Those known for expertise are particularly prone to this ailment.
Some of us, having learned one subject in great depth (in my case the
behavior of electric fish), use that experience to recognize our lack of
depth in other subjects.
But then there are those who figure their expertise in anything make
them worth listening to about everything.
If they limited their indulgence of this hobby to bars, pubs, and
taverns they'd be less tiresome. But sadly, some use blogs and other
forms of on-line presence instead.
Take, for example,
McKinsey & Company, which recently published a
missive titled, "Why
business needs should shape IT architecture,"
(Helge Buckow and Stephane Rey, McKinsey Quarterly, April, 2010).
This Highly
Original Thought
(HOT) was considered obvious more than a dozen years ago, when I led
development of a technical architecture management methodology for Perot
Systems. The proposition hasn't become more controversial, nor more
worthy of elaboration since then. Whether business needs should shape IT
architecture isn't and never has been in question.
The question isn't whether. It's how, and
McKinsey's solution -- put a
CTO with political acumen in charge so business executives can read an
executive summary and not have to understand anything complicated (I'm
paraphrasing) -- is, shall we say, somewhat less than complete.
Not to brag or nuthin', but more than a decade ago I published a
book
(IS
Survival Guide, Bob Lewis,
Macmillan/SAMS, 1999), containing this profundity: "The scope of
technical architecture ... begins with an understanding of business
goals and ends with the establishment of specific standards."

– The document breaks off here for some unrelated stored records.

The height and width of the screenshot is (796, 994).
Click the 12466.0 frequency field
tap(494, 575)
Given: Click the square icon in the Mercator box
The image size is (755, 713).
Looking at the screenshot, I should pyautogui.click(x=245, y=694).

It also provides a somewhat more thorough methodology for
traversing
this complex landscape.
And the landscape is complex, for three major reasons.

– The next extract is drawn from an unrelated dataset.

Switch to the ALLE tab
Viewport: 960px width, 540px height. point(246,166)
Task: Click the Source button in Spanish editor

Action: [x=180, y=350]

The first is that Enterprise Technical Architectures are
intrinsically complicated. A typical mid-size business will find that
its three architectural layers (application, information, and platform)
will be required to provide several hundred technical functions and
services to get the job done. That's functions, not products.
If the distinction isn't clear: One platform-layer function
might be "provide secure remote access." To provide that function, IT
can choose from among at least these three competing technologies:
classic VPN, SSL-based VPN, and remote desktops. Once it has chosen its
preferred technology (remote desktop) it's then ready to standardize on
just one solution (Citrix).
It's this thought process that leads to an organization's target
architecture -- the functional view, resolved to classes of
technology, for which specific standard solutions have been chosen.
Creating and maintaining the target architecture is one of the core
responsibilities of any enterprise technical architecture management
practice.
That's the first driver of complexity. The second is that there
is no
straight line connecting business goals and architectural decisions.
The lines connecting the two describe a many-to-many relationship --
each business goal affects many different architectural decisions; each
architectural decision must take into account many different business
goals.
This means there is no purely analytical way to derive the
ideal
enterprise technical architecture from business requirements. The
process takes more than analysis -- it requires synthesis, a far more
challenging thought process.
The third driver of complexity comes from business executives
being
human beings, IT having to depend on those human beings for financial
support, and those pesky human beings' having bought into the capitalist
philosophy of "what's in it for me?" as part of how they approach
business life.
It's this: Good architecture doesn't happen through the
chartering of
architecture improvement projects. It happens by investing in
architectural improvement as part of all of the projects a company would
undertake anyway.
That investment adds time, effort and money, and doesn't
benefit the
project sponsor at all. The better architectural decisions implemented
in projects A, B, and C this year will benefit the sponsors of projects
Q, R, and S several years from now -- their projects will cost less to
achieve the same outcomes than they would have with an accidental
architecture, because that's what good architecture does for companies.
As an ancient Greek proverb has it, "A civilization flourishes
when
people plant trees under whose shade they will never sit." For
businesses to achieve excellence in enterprise technical architecture
management, they first must be civilized.
It's something that doesn't happen by accident. In the world of
business, far too often it doesn't happen at all.